↓↓↓

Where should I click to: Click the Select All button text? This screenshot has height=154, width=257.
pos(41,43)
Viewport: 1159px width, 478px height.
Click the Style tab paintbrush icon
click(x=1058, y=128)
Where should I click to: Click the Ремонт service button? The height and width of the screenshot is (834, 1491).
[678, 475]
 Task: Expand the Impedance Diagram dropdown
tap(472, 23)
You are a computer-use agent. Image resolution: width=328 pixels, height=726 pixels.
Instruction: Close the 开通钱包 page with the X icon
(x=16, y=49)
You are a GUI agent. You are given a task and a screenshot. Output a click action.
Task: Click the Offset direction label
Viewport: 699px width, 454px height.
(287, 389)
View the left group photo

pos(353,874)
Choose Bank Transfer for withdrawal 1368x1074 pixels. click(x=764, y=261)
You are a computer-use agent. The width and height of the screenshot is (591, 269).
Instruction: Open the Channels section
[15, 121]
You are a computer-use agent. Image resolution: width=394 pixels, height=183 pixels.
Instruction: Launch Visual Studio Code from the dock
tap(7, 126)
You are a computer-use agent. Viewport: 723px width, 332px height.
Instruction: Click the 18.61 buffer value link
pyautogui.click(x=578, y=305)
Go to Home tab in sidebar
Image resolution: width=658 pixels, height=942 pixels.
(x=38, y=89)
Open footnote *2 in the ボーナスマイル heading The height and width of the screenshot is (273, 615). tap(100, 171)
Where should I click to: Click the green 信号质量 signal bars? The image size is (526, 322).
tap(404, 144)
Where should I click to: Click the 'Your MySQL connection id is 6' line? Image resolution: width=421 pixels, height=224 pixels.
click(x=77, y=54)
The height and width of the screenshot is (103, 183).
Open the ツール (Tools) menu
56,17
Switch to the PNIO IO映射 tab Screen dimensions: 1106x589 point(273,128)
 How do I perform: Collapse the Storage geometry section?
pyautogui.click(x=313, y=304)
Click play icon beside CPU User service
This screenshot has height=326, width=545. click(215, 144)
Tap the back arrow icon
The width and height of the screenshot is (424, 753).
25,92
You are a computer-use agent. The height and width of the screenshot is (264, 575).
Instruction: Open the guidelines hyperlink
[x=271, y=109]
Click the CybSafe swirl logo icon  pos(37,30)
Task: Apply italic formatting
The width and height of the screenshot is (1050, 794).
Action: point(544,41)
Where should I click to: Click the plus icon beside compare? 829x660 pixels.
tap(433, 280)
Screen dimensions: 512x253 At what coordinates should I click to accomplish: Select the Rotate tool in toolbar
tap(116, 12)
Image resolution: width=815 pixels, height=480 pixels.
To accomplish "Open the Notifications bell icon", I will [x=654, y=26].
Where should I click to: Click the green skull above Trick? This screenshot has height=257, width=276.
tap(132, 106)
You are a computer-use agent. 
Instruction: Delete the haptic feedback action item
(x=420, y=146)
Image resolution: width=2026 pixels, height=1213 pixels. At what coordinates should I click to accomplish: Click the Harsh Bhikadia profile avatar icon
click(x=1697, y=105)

↑↑↑

# [Exercise objective]
Gather every line of the records above that contains the string "coordinates". Case counts.

# [Response to the task]
Screen dimensions: 512x253 At what coordinates should I click to accomplish: Select the Rotate tool in toolbar
Image resolution: width=2026 pixels, height=1213 pixels. At what coordinates should I click to accomplish: Click the Harsh Bhikadia profile avatar icon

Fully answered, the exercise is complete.